Edit, I see that you have receiveAll.. I didn't notice that. However, that still doesn't satisfy the problem when you want to do receive() for your Tid, and receiveAll() from your channels.

receiveAll() could pull from the thread's personal message box as well as all of its subscribed channels, so that it truly was a "receive ALL".

My thoughts for reasons to avoid that, however, are:

1. Threads always have their own message box allocated - even if it's empty - whereas with channels, at most you only have as many message boxes as you subscribed to. So my thinking was that if people are unlikely to mix channels-based systems and direct-sends in the same application, then every call to receiveAll() is having to spend an extra cycle checking the direct-send message box.

2. Since a Channel is just an interface, the implementation of which can vary, anyone who wanted to implement a NetworkedDuplicateChannel() class would be able to do so and pass it into a module that only includes std.concurency.
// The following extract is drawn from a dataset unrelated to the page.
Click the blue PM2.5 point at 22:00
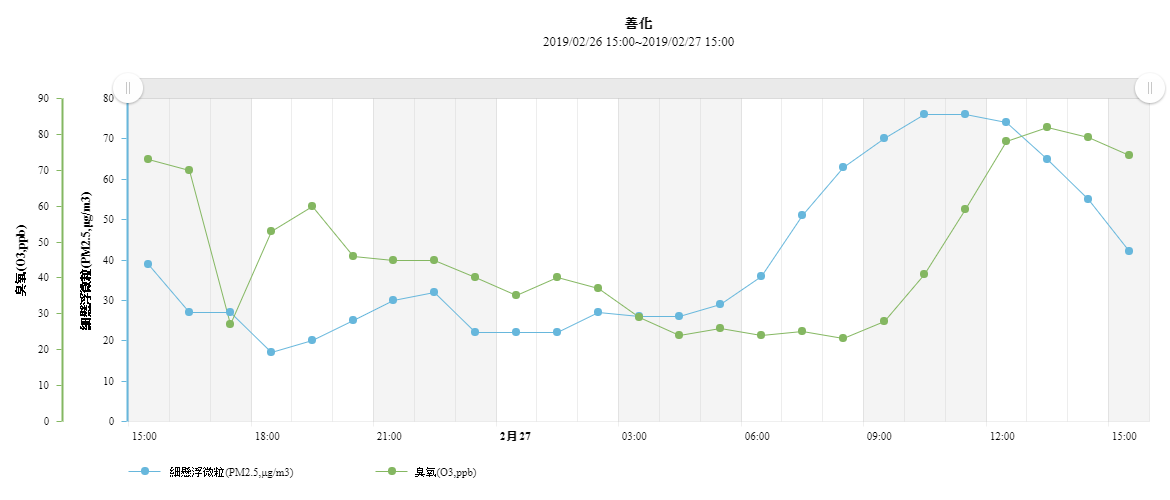Screen dimensions: 1170x500 pyautogui.click(x=434, y=292)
This allows the actual implementation of any given channel to behave completely different from one another and quickly port code from one type to the other. send()/receive() are just innate to threads, however, and can't be replaced except by changing the import in each file to something else. Knowing that and also knowing that any direct-messaging system would probably be built like a channel (so that it had a constructor/init function where an IP and port could be configured, and perhaps an explicit startListening() method to call), I don't see anyone trying to override send()/receive() as their method for receiving direct messages over the network. They would still use the Channel interface, so there's not much value in trying to tie the two together.